### Record set
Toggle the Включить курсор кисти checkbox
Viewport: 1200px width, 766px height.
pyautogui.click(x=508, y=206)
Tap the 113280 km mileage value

...

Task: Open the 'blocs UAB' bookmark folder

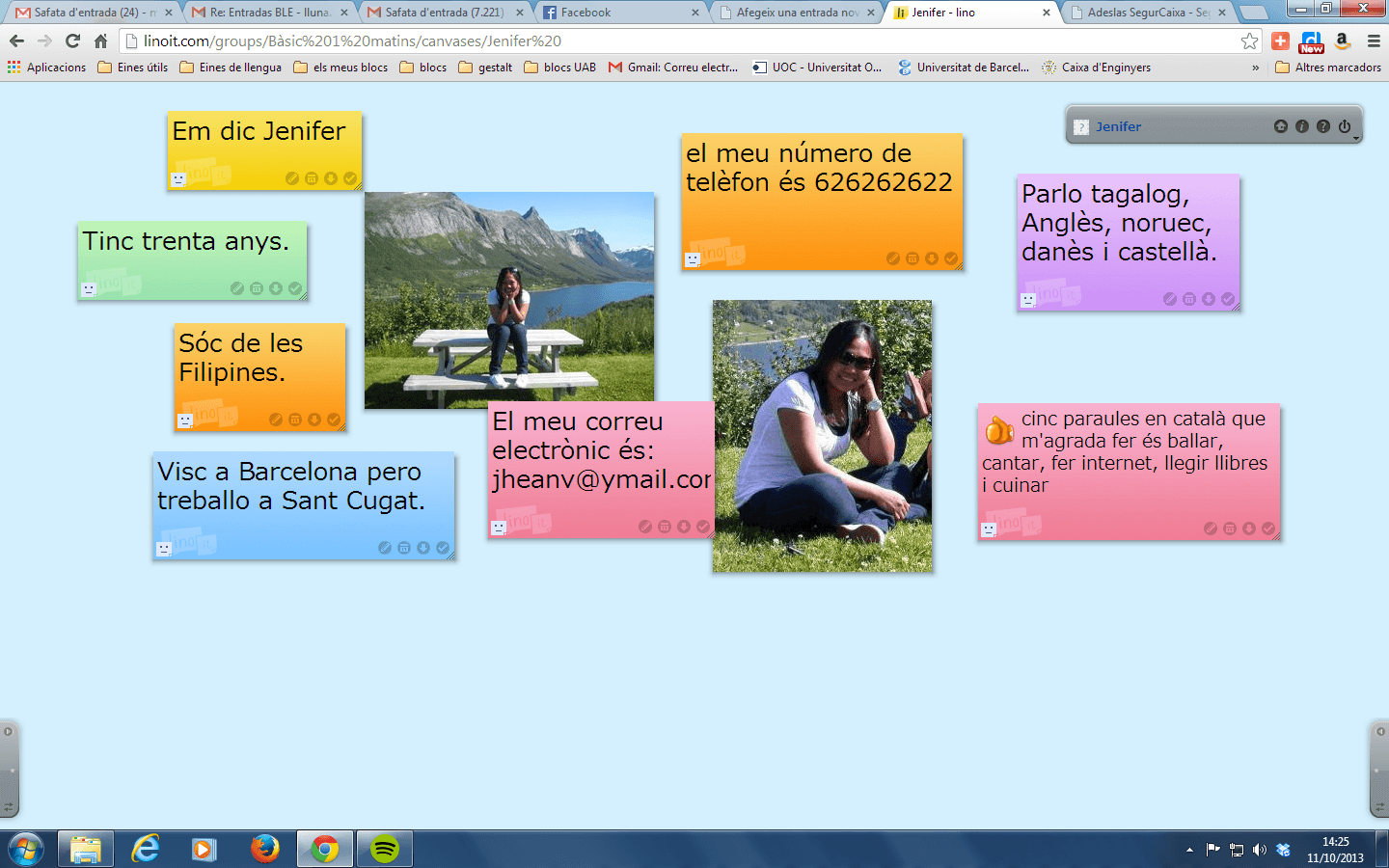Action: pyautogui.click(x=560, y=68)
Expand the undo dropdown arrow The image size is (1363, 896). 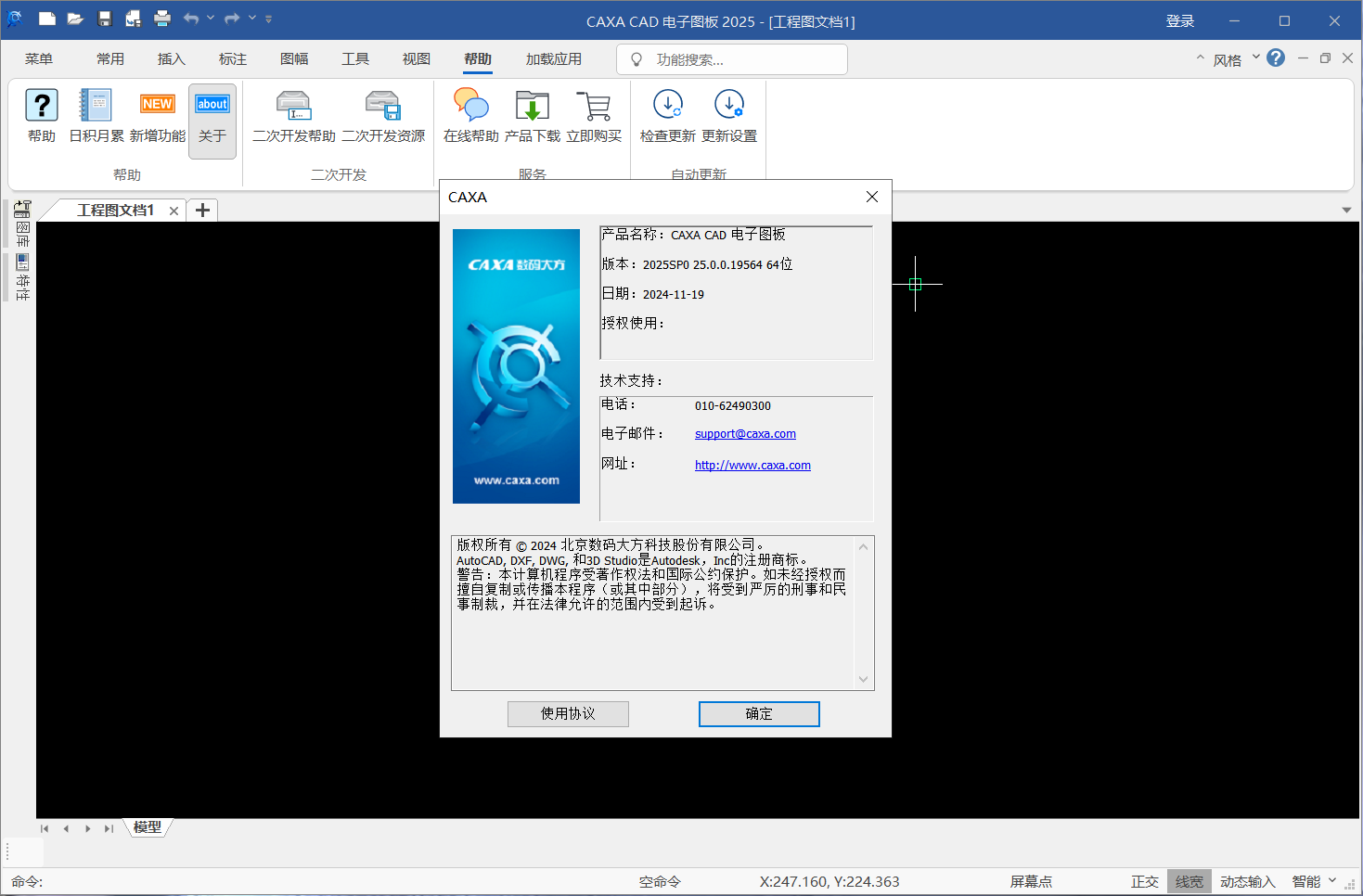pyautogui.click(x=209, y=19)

### Aim of the exercise
Please extract everything from the line containing "Toggle the Включить курсор кисти checkbox" down to the line containing "Tap the 113280 km mileage value", repeating those entries exactly and nothing else.

### Solved problem
Toggle the Включить курсор кисти checkbox
Viewport: 1200px width, 766px height.
pyautogui.click(x=508, y=206)
Tap the 113280 km mileage value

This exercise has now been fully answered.